Ryan Lee: Requiem for the reviled: How to grieve the death of a nemesis

Fred Phelps was going to die whether I expressed my opinion about it or not, and that felt good enough for me.

I’m queasy with celebrations of death, even of universally despised figures like Phelps and Osama Bin Laden. Yet, I was surprised how a man who committed his legacy to defiling other people’s deaths received such a reverent send-off from his (literally) sworn enemies.

Everyone processes death differently, which is one of the reasons the consensus that quickly developed to show restraint at Phelps’s passing felt a little too convenient, both for Phelps and the fags. There are benefits to proving our moral superiority to those who hate us, but we should not focus so much on our respect―and respectability―that we blur the malice our nemesis inflicted upon us.

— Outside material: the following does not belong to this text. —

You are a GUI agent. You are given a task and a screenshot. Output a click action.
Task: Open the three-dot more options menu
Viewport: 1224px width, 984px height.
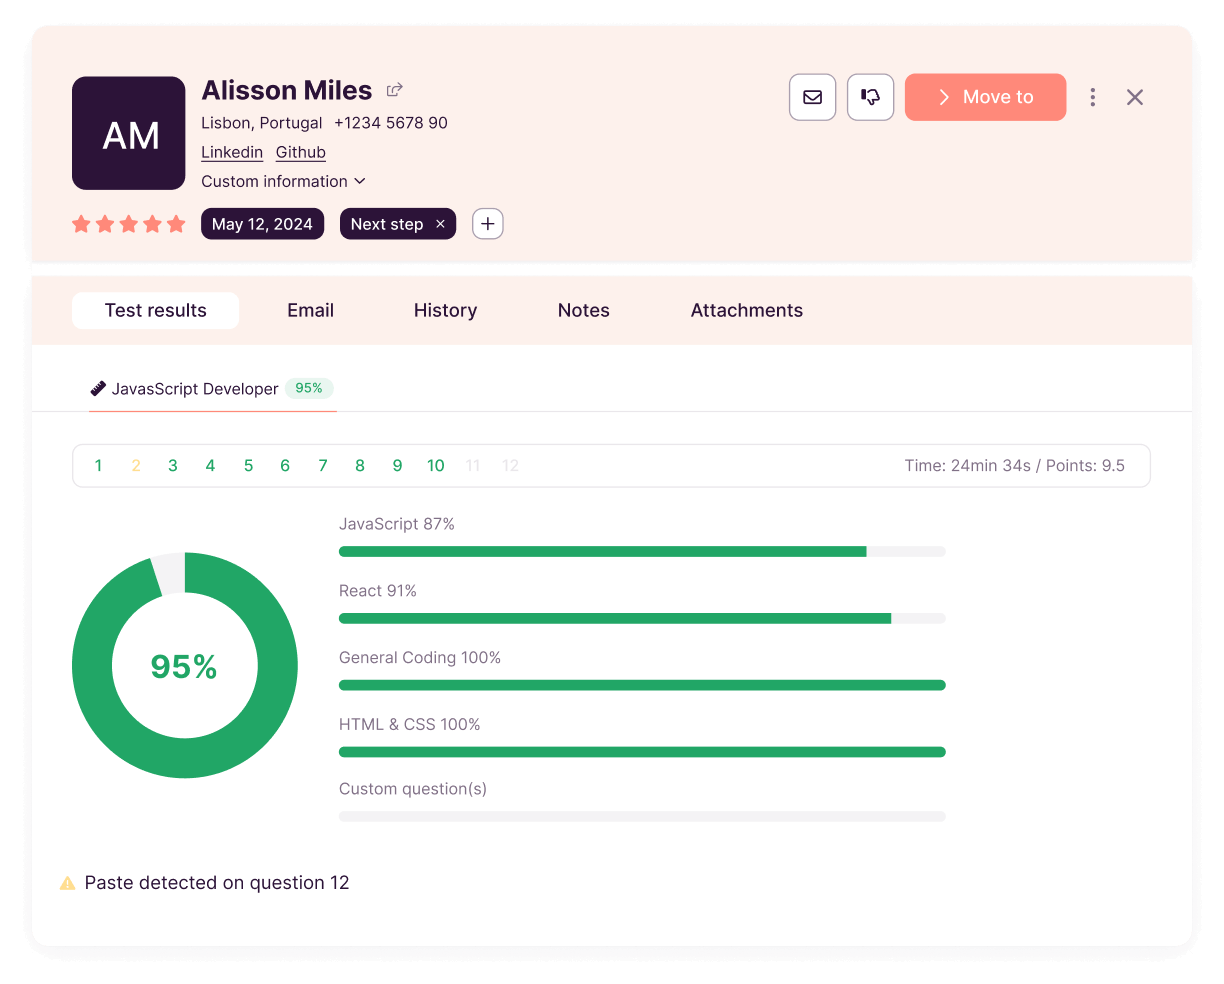[x=1092, y=97]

Stages of grief, including for the loss of a foe, are necessary and healthy.

PLEASURE
I instinctively felt slight joy upon hearing of Phelps’s final days, and had I not, I would’ve started developing new instincts. “Relief” or “justice” might be more tactful headers for this stage of grief, but they don’t capture the pang of satisfaction brought on by my thoughts of a world without the Rev. Fred Phelps.

I had no urge to dance on his grave, but I felt no guilt from my mild delight in the death of someone so loathsome.

RESENTMENT
In my early days of using the internet, I used to search terms like “homosexual” and “gay” in a desperate attempt to understand who I was and what I was feeling. Among the first search results, and really the only result that I remember, was godhatesfags.com.

It was a jarring combination of words for a gay teenager to read, although it was simply the bluntest articulation of what my parents, pastors and society had taught me to believe about God and gay people.
The brutality of this website and catchphrase, and the spiritual terrorism that Phelps led against LGBT for the past two decades, stung too much for me to be celebratory about his demise, or to grant forgiveness immediately upon death.

DECENCY
It seemed fashionable for many who expressed an opinion about Phelps’s death to skip the first two stages of grief and leap directly onto the high ground. This was a noble trend, even if it came across as insincere at times.

It is possible to grant Phelps dignity in death without protecting him from the vile reverb of his life, and to make sure our sense of decorum does not distort the truth. The first words of Fred Phelps’s obituary ought to reference his unyielding hatred, but this was almost unmentionable among many LGBT “mourners.”

Decency is not a bad thing, either as a sentiment or as a political tool. A lack of decency around death, as Phelps and his cult often reminded us, wins few arguments and fewer allies.

GRATITUDE
The emotion that surprised me most as Phelps lay dying was the appreciation I felt toward him.
Fred Phelps is arguably as significant a force as any other in the advancement of gay rights this millennium. In the 2,000 years since Sodom and Gomorrah burned, it was taken as fact that God wasn’t too fond of gays. He considered us abominations, detestable, unnatural, wicked and worthy of eternal judgment.

All Fred Phelps did was distill that antipathy into the Twitter-friendly slogan: God hates fags. In doing so, he placed the gospel out of bounds. Suddenly, people who were comfortable using their religion to justify personal bigotry had to nuance their prejudice.

“Hate the sin, not the sinner” grew more attractive as people of faith tried to prove they weren’t the same type of Christians as the Baptists from Westboro. We’re now on the brink of a spiritual renaissance in how homosexuality is interpreted in the bible, and I don’t think we’d be here so soon without Phelps’s antagonism.

ACCEPTANCE
It will be a bit strange to continue this battle without our most tenacious adversary, and of course the descendants of Westboro will keep up the fight.

We should accept that Fred Phelps is dead, and everything that he stood for is dying. It might still be too early to boast about victory, but one of our chief enemies has departed the battlefield thoroughly defeated.